To obtain a high level of absolute accuracy, the pointcloud was calculated on top of a reference network counting about 200 fixed reference points and numerous moving targets. The reference network was constructed by observations from a high precision total station using the lesser square method, to obtain and estimate the level of precision down to a few millimetre on each reference point.

Points clouds were then filtered using both automatic and manual methods. Automatic filtering removed stray points and dark points, and manual filtering was performed to remove the obstacles and unwanted objects from the pointcloud. Finally, the refined point-cloud was delivered for Magnasoft to build up the BIM-geometry. This geometry was built using a detailed list of specifications on object types and accuracies. The final model that was delivered in the IFC-standard and was evaluated through extensive quality assurance procedures.

collecting laser scans
Collecting the laser scans

Challenges
As the job was performed during the winter season, covering the exterior of the construction involved a number of challenges. The project suffered weeks of delay because of continuous snowfall and rainfall making laser scanning impossible. Snow and ice-cover on the surfaces made scanning and any other kind of registration difficult to the level of impossible. The weather conditions also made access to the construction a risky business with icy and slippery surfaces.

Precision of geometry
The precision of the BIM-geometry is affected by three factors:

  • The precision of the initial survey.
  • The desired level of precision of the BIM.
  • The precision of the definition of the building object.

When this problem was somehow overcome, the point clouds turned out to have another disadvantage. When the weather finally changed from clouds to sunshine, the low sun of the winter produced very deep shadows and overexposed bright areas in the sunshine. This not only affected the BIM geometry, but also was a big disadvantage for visualisation purpose.

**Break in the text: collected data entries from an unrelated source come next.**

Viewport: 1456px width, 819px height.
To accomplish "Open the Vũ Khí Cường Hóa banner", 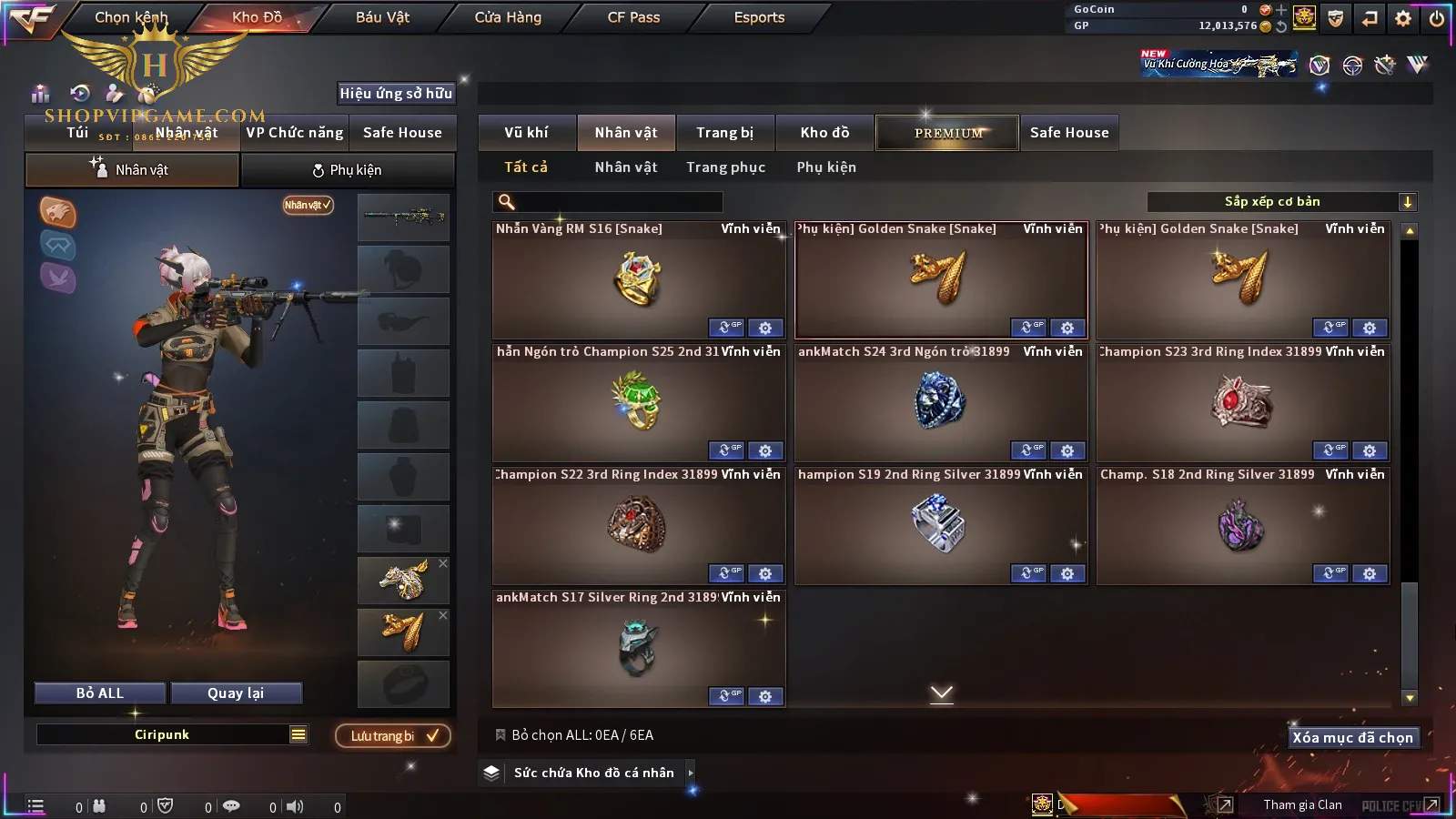I will pyautogui.click(x=1219, y=64).
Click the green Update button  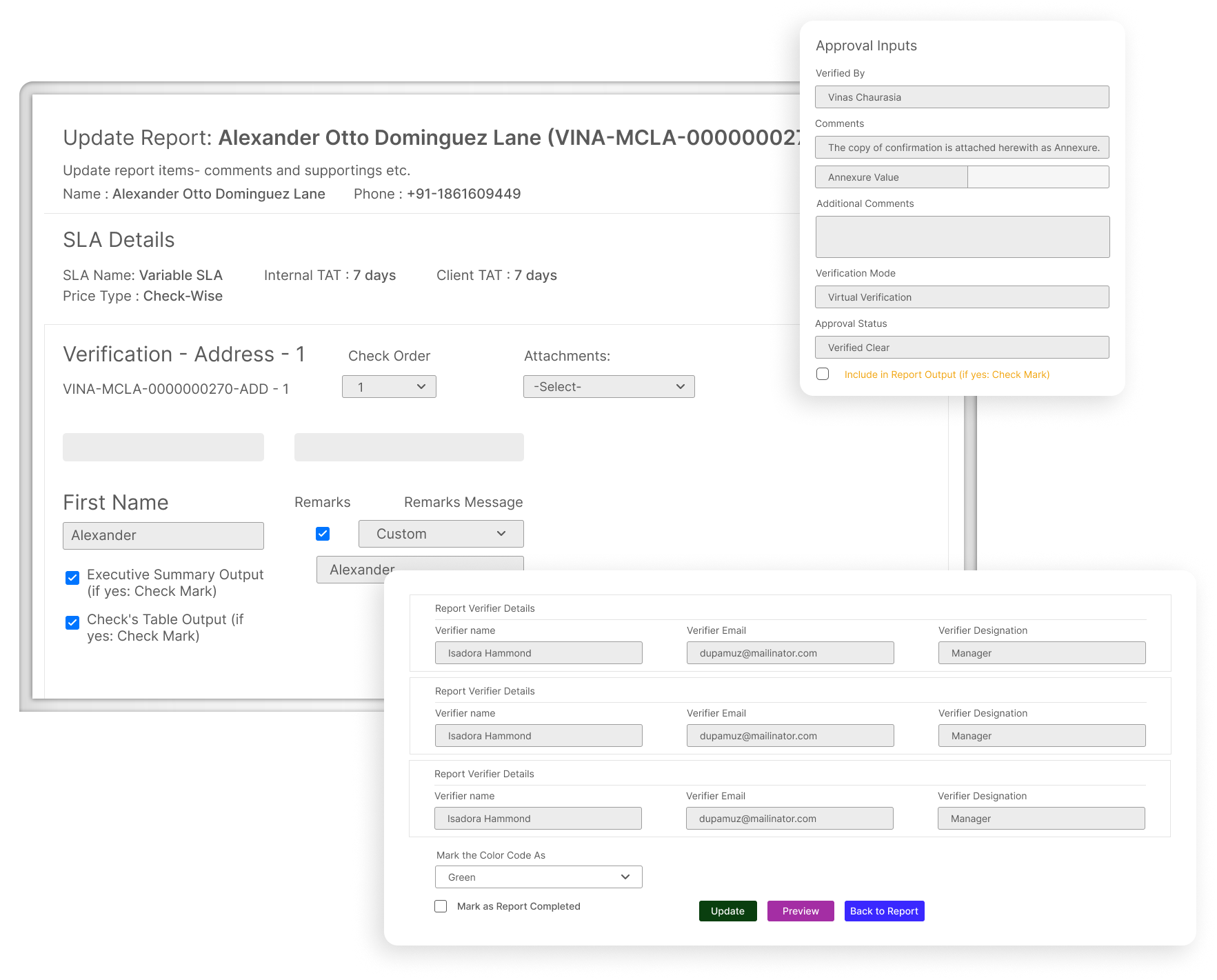[x=727, y=911]
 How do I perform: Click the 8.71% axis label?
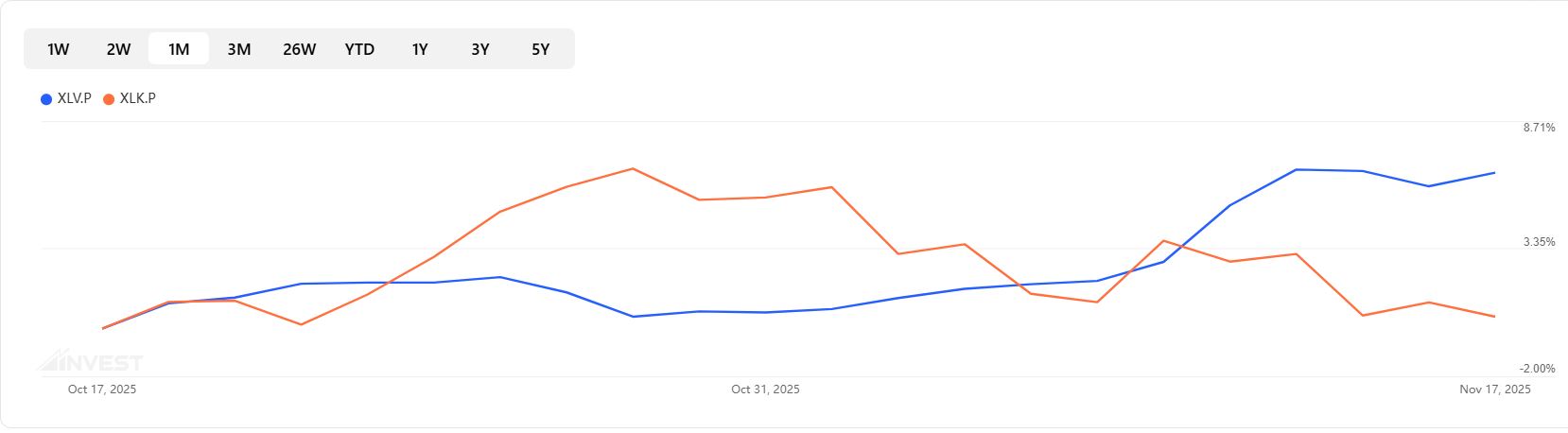coord(1539,128)
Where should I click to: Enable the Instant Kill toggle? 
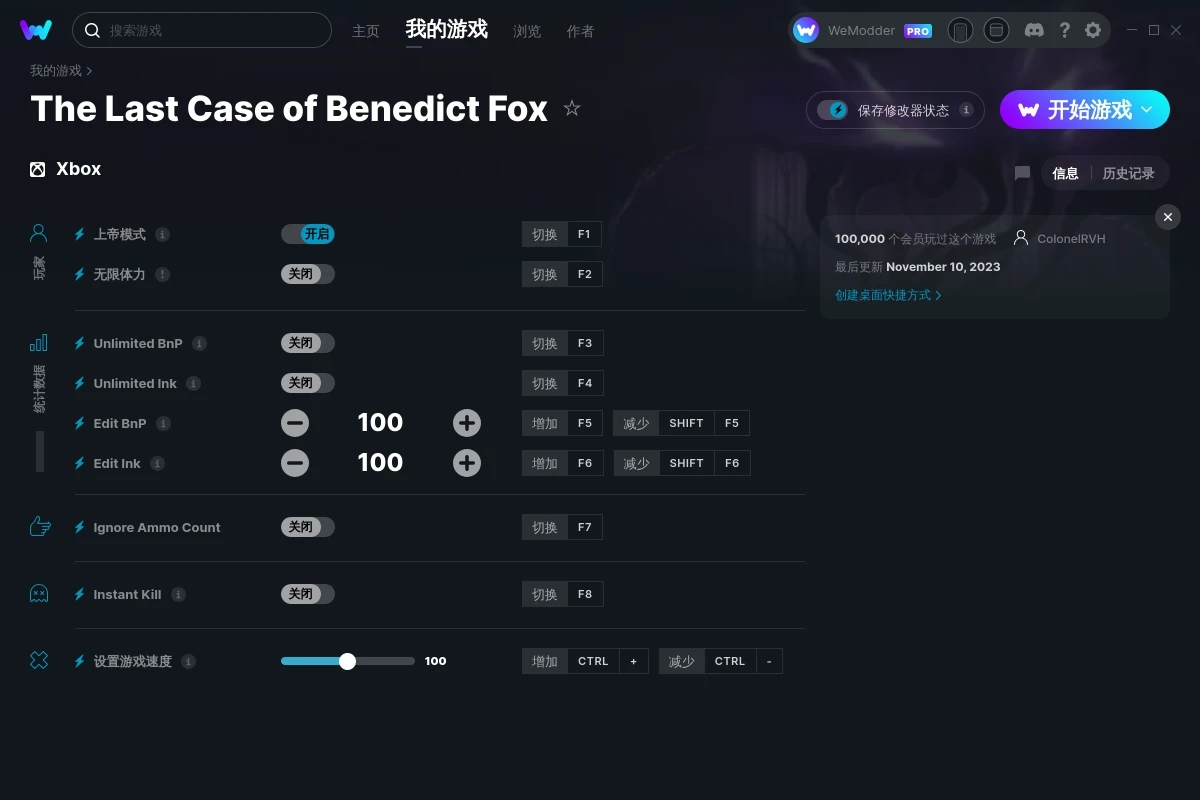tap(308, 594)
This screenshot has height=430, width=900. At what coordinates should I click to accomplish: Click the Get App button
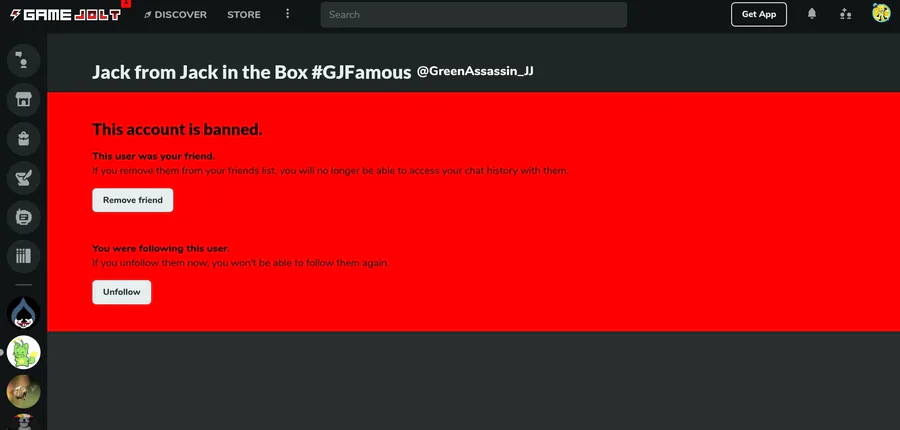pos(759,14)
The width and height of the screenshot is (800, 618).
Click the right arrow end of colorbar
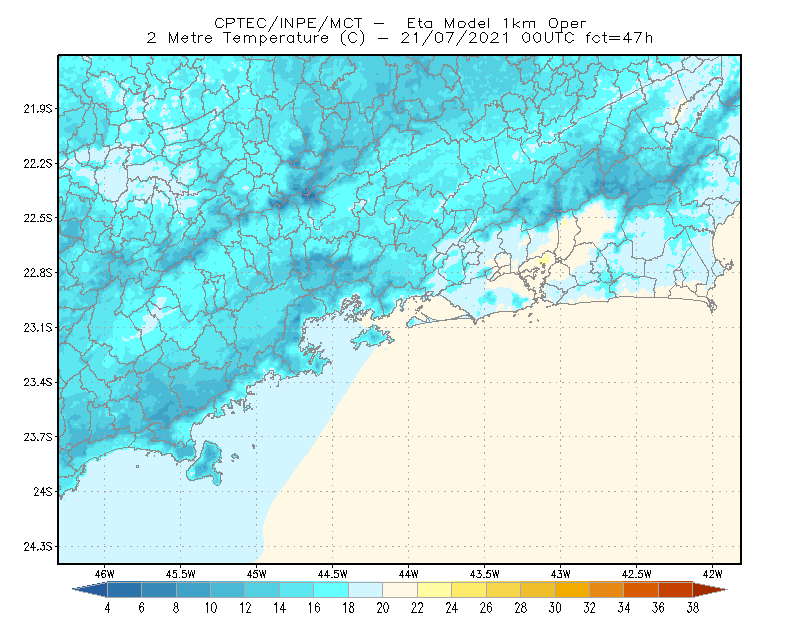(710, 590)
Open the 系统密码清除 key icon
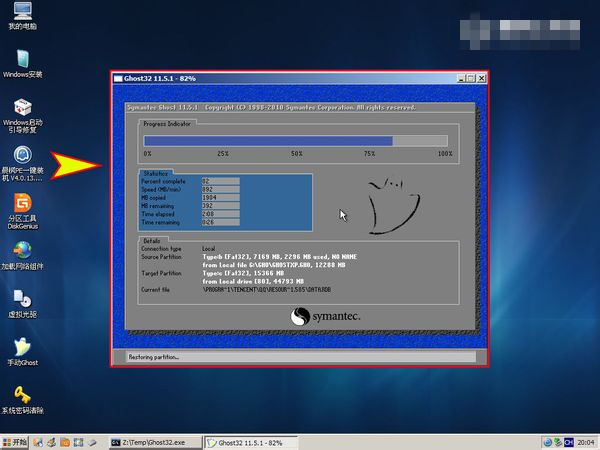Screen dimensions: 600x450 pyautogui.click(x=21, y=393)

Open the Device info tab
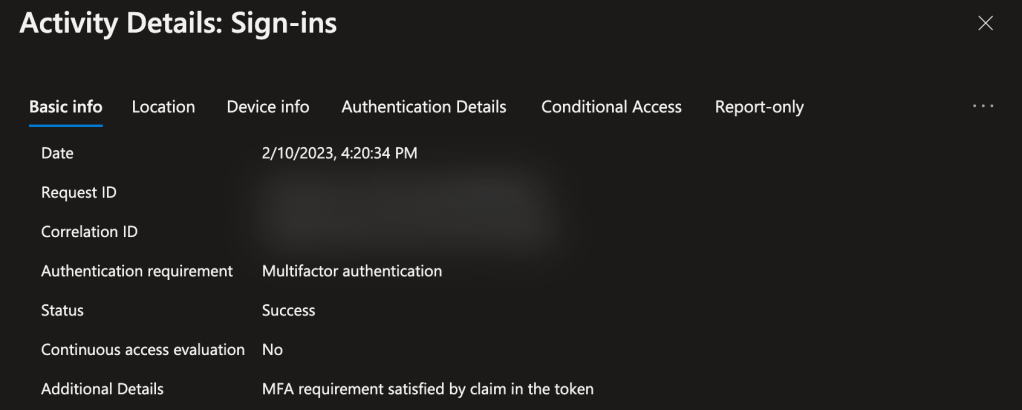(268, 107)
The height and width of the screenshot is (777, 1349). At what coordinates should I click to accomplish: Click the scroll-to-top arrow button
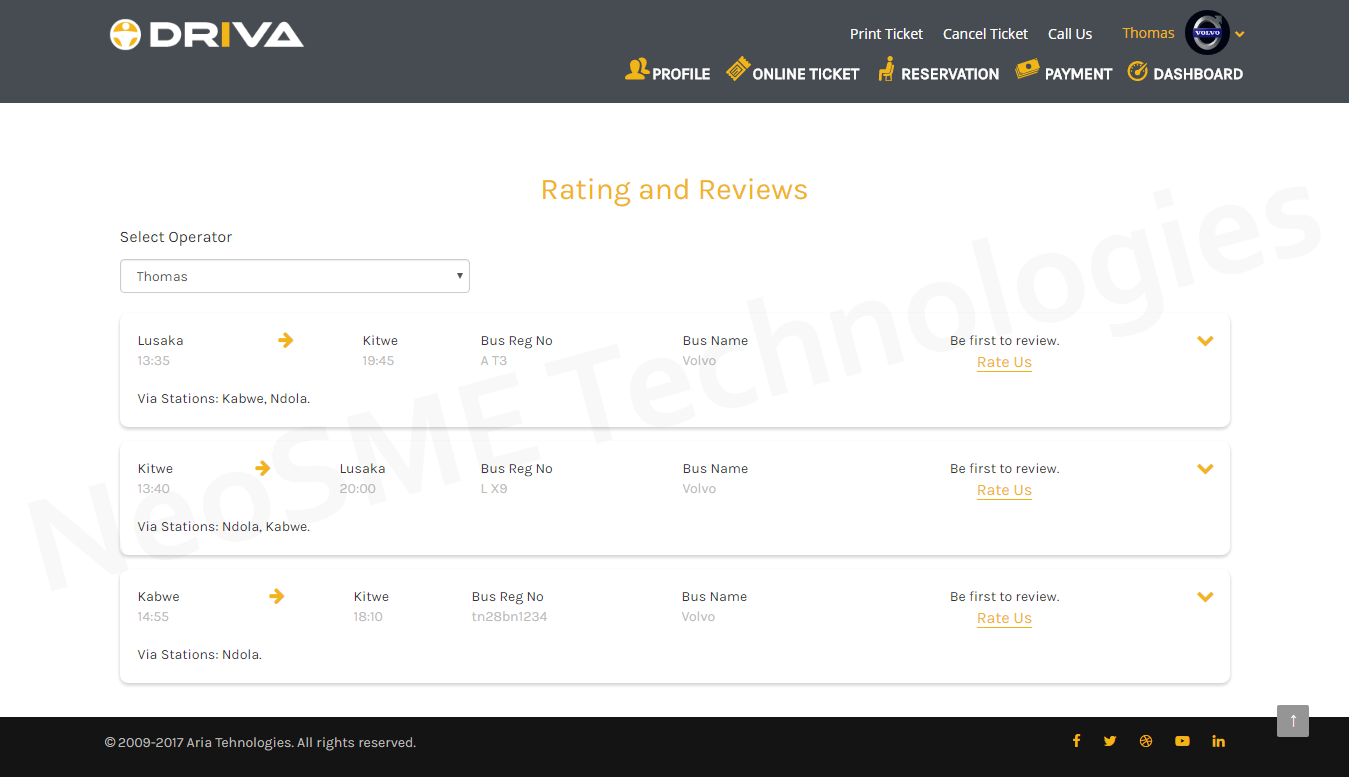[1292, 721]
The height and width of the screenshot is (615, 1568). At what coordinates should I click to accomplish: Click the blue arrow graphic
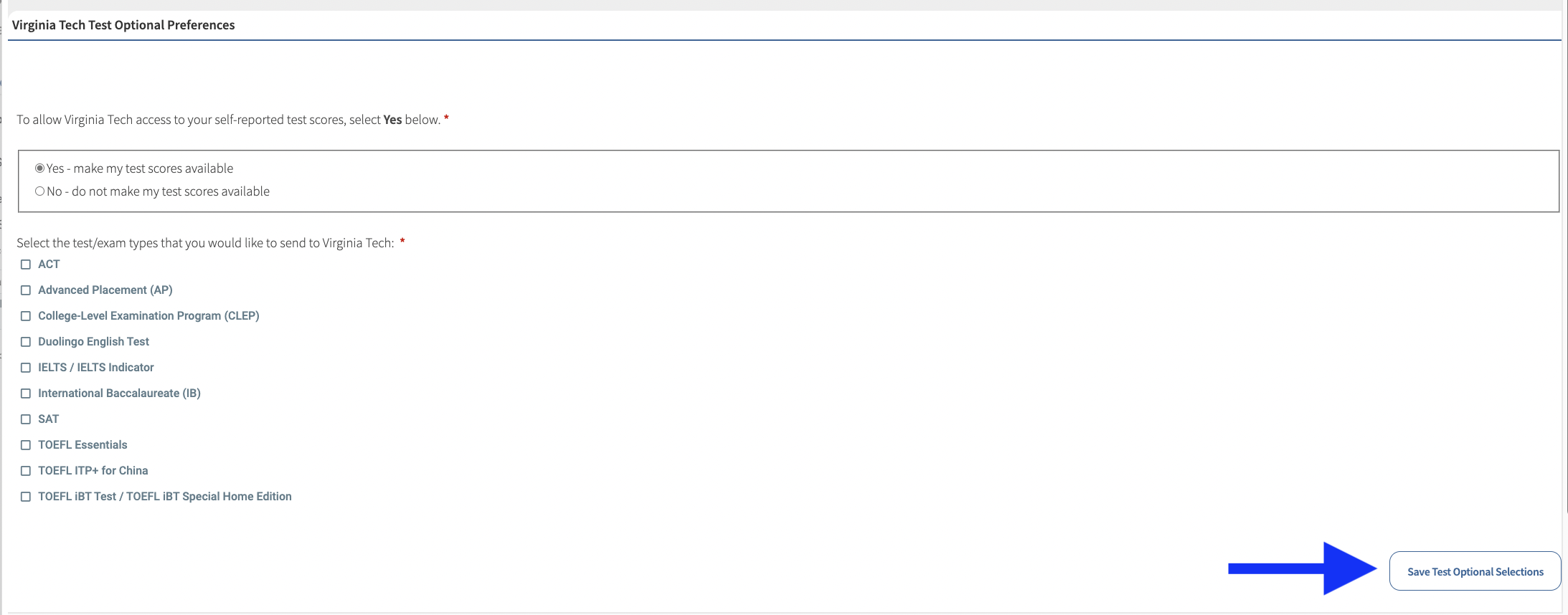coord(1302,568)
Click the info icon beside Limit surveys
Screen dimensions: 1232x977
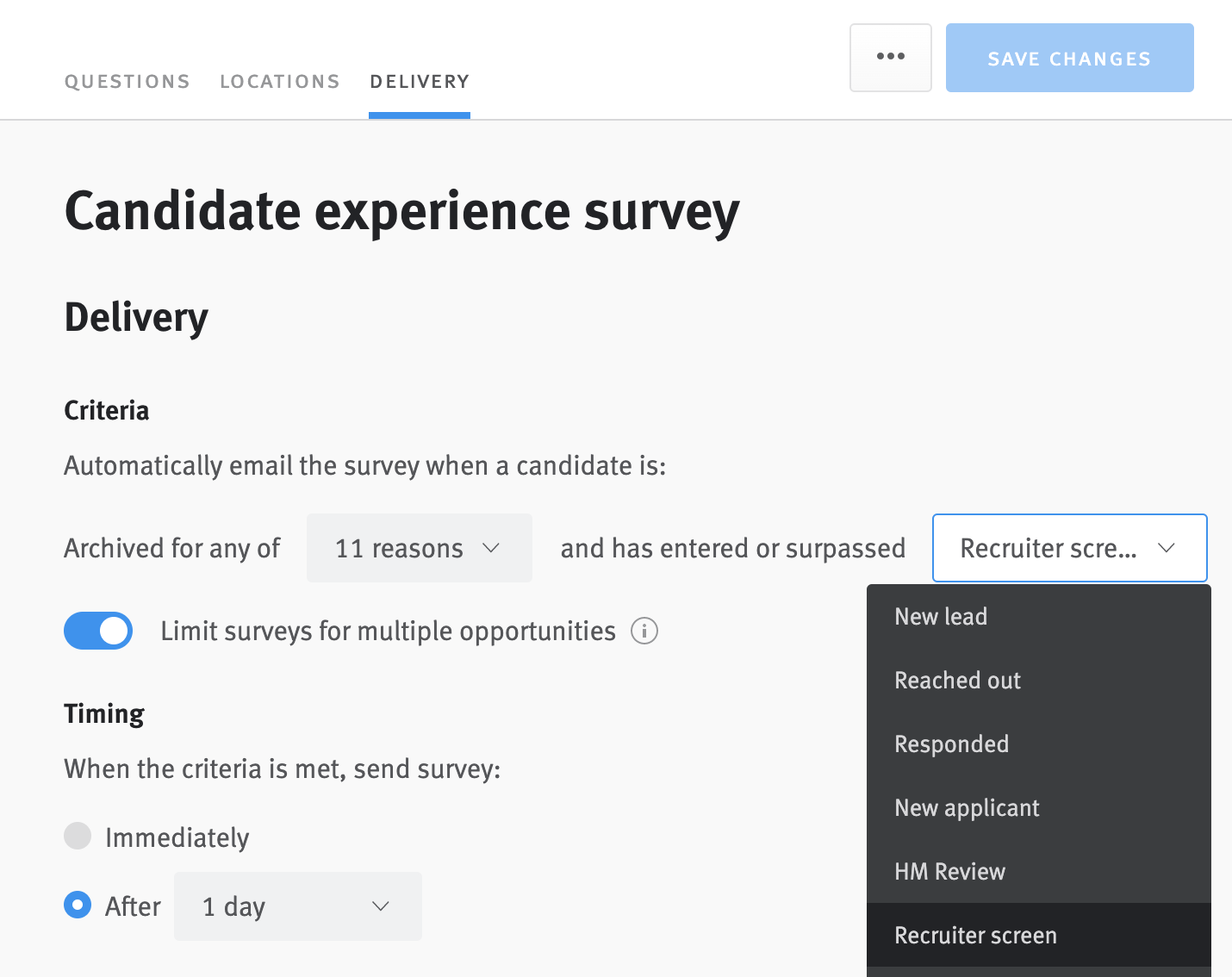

Another challenge is the interpretation of the pointcloud, especially when BIM geometry is classified and defined by the staff who don’t have on-location understanding. Using the digital images produced during laser- scanning, offers a great support in this task. However, mistakes were still present. An illustrative example was the presence of a steel thermos on top of a boiler that was mistaken for a valve. To minimise this kind of mistakes, first of all, highly trained staff was put on the task and, secondly, all geometries and classifications were quality assured by the local staff. Errors did occur even with such precautions. As an example, openings closed by light material and then covered by one sealing together with the original walls were missed. The only way to catch such errors was to examine each section of every constructive object on-location and comparing the resulting geometry with the old building drawings. On this project, this kind of quality assurance kept the errors of classification down to less then 0.1%. Still with thousands of objects, a number of errors were discovered.

Soren Aage Normolle,
 Partner, LE34 A/S,
san@le34.dk
Martin Tamke
, Asst Professor, The Royal Danish
Academy of Fine Arts, Schools of Architecture, Design and
Conservation,
martin.tamke@kadk.dk

The Big 3 Challenges
Visual quality: Laser scanning automatically picks up colorisation, with only small possibilities to improve the quality. For the production of the BIM geometry this has little impact, but it should be considered a high priority for the forward going usability of the point-cloud.
Quality of classification: Once the BIM-geometry is produced, it will be regarded as the final truth during the design and planning phases. Hence, the classification must be literally free of errors.
Accuracy: The geometry will be considered as the final truth about the building as well. However, one would want the BIM-geometry to be parametric and general rather than exact to the last millimeter. Walls should be vertical and dimensions should be fixed.